Unfortunately the incessant buzzing of very hungry flies at the outdoor tables proved to be so annoying that only the colorful chickens and roosters running around the grounds helped to distract us from the insect onslaught.  Bottom line - skip Duane's and cook yourself a burger on your resort's BBQ grill. If you don't have that option then Bubba Burger is a much tastier choice.

Tuesday, March 22, 2011

Delectable Beef Ribs in Paradise

Surfers at Honolua Bay

It's been said that swimming and playing in the surf makes you very hungry. Seems that was definitely so with dinner on a recent trip to the Ka'anapali Coast in Maui. Although we enjoyed fresh sushi almost everyday at lunch or as an appetizer before dinner, eventually our Midwestern roots and a craving for beef began to gnaw at us.

We rarely see beef ribs at home and were quite surprised to find them at the local Safeway for under $2/lb.
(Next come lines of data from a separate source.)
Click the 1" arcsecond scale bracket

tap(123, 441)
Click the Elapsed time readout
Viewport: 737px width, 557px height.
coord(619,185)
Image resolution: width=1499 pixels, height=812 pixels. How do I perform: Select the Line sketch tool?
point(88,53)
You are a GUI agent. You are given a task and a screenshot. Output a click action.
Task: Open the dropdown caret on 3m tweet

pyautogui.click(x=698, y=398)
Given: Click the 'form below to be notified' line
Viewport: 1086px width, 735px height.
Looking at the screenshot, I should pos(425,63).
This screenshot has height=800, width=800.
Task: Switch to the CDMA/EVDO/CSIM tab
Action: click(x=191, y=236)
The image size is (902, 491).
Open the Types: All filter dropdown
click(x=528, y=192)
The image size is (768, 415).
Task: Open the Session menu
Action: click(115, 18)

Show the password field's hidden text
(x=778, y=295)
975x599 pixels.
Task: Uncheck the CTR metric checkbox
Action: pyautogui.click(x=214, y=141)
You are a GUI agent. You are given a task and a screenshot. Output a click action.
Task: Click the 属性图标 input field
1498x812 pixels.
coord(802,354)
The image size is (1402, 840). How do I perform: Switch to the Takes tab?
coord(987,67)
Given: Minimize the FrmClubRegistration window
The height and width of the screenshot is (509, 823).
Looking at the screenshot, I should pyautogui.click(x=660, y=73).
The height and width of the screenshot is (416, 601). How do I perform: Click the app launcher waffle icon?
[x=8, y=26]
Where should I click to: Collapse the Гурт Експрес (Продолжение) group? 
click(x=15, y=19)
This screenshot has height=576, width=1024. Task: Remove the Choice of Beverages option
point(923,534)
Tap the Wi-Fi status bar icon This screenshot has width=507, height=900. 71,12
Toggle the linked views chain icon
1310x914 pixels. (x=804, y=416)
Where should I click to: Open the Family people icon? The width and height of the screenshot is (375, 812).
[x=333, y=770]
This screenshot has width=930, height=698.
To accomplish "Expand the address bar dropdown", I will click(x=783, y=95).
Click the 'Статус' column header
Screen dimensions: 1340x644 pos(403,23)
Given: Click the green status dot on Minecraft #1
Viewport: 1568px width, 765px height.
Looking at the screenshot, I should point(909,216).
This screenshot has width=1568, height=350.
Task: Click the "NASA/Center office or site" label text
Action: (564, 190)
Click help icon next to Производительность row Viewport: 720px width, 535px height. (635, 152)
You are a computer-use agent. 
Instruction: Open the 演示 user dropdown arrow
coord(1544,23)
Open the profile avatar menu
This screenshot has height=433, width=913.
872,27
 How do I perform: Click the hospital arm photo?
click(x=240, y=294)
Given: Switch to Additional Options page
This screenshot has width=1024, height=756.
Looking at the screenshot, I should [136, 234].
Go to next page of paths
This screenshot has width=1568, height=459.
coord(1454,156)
Two racks came in the bag - 14 ribs total - enough for two nights dinner for two. That was a much better deal than going out to eat and spending $38 for a single pork chop in Lahaina.

Two of thirty gas grills at the resort

We were staying at The Westin Ocean Resort Villas and they had quite a few gas grills by the pools for use by the guests. We brought down some libations to keep us cool, fired up a grill and proceeded to get to a know a few of our fellow vacationers.

Since beef ribs are pretty fatty and the controls on the gas feed were not easily adjustable the ribs charred up pretty quickly with the flames from the melting fat. We moved them to one side of the grill and turned the heat off under the ribs in order to completely cook them through.

After about 45 minutes of playing with the gas controls the final result was delicious with only a light dusting of salt and pepper for seasoning. Some grilled asparagus rounded out the meal.